[READING PASSAGE]
**********
Re: tricky parsing question

2004-02-12 Thread Matt Diephouse
Wren Argetlahm wrote:
I'm working on a linguistic module and I'm trying to
find a good way to split a string up into "segments".
I can't assume single charecter strings and want to
assume maximal segments. As an example, the word
"church" would be rendered as the list ('ch', 'u',
'r', 'ch') and wouldn't break the "ch" up smaller even
though both "c" and "h" are valid segments in English.
I have all the valid segments for a given language
stored as keys in a hash, now I just need an algorithm
to chop up a string into a list. Any ideas?
~wren
Why do you need to sort by alphabet after sorting by length? How about 
something like this:

#!/usr/bin/perl -w
use strict;
my $text = "church";
my @alphabet = qw(c h ch u r);
# make a regex with many alterations (compiled only once)
**********
[ENTRIES PROVIDED]
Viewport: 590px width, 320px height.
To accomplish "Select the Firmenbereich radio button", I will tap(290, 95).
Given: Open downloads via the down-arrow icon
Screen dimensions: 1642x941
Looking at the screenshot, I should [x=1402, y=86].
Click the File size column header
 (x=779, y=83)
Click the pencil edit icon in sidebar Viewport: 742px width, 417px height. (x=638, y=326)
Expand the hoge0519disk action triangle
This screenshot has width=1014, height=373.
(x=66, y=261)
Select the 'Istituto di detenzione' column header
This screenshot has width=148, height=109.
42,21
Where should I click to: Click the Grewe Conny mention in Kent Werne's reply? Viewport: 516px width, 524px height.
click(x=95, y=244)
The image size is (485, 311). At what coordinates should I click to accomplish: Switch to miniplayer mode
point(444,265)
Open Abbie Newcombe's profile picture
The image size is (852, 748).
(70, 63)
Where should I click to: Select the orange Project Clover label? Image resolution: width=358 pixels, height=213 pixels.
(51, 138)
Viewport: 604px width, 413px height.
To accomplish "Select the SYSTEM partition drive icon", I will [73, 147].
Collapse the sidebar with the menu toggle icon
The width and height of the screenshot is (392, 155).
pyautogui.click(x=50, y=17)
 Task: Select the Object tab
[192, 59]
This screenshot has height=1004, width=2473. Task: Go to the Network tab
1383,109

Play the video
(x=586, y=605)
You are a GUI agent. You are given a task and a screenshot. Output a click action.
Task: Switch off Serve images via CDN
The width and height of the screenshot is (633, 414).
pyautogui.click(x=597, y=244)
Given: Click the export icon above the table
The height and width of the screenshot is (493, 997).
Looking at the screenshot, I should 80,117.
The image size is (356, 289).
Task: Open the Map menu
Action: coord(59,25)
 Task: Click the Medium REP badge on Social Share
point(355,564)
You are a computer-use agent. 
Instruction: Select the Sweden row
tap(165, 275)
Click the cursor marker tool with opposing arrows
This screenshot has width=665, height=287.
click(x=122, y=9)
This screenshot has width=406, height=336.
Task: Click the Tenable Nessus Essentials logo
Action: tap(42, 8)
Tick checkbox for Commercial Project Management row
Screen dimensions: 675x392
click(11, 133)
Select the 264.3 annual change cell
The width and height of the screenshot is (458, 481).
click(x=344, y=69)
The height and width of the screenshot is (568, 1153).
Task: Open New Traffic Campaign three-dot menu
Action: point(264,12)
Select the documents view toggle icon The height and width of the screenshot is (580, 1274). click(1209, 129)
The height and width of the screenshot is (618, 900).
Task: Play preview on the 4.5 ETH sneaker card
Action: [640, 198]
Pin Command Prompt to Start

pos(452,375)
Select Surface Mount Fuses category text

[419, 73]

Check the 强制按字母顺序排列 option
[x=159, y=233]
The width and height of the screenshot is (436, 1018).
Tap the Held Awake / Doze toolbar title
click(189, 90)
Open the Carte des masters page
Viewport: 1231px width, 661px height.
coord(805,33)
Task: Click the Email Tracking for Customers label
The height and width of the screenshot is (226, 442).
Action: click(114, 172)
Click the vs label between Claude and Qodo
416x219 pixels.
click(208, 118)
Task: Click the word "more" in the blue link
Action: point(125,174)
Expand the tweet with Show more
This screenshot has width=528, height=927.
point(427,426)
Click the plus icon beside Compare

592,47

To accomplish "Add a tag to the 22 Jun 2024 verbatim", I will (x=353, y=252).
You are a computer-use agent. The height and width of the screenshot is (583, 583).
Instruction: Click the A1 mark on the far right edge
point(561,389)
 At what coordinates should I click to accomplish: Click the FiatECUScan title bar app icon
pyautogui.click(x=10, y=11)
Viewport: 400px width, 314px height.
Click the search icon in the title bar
**********
[GIVEN TASK]
In the forum thread about splitting a string into segments, where does the poster keep the valid segments for a language?

[TASK ANSWER]
They are stored as keys in a hash.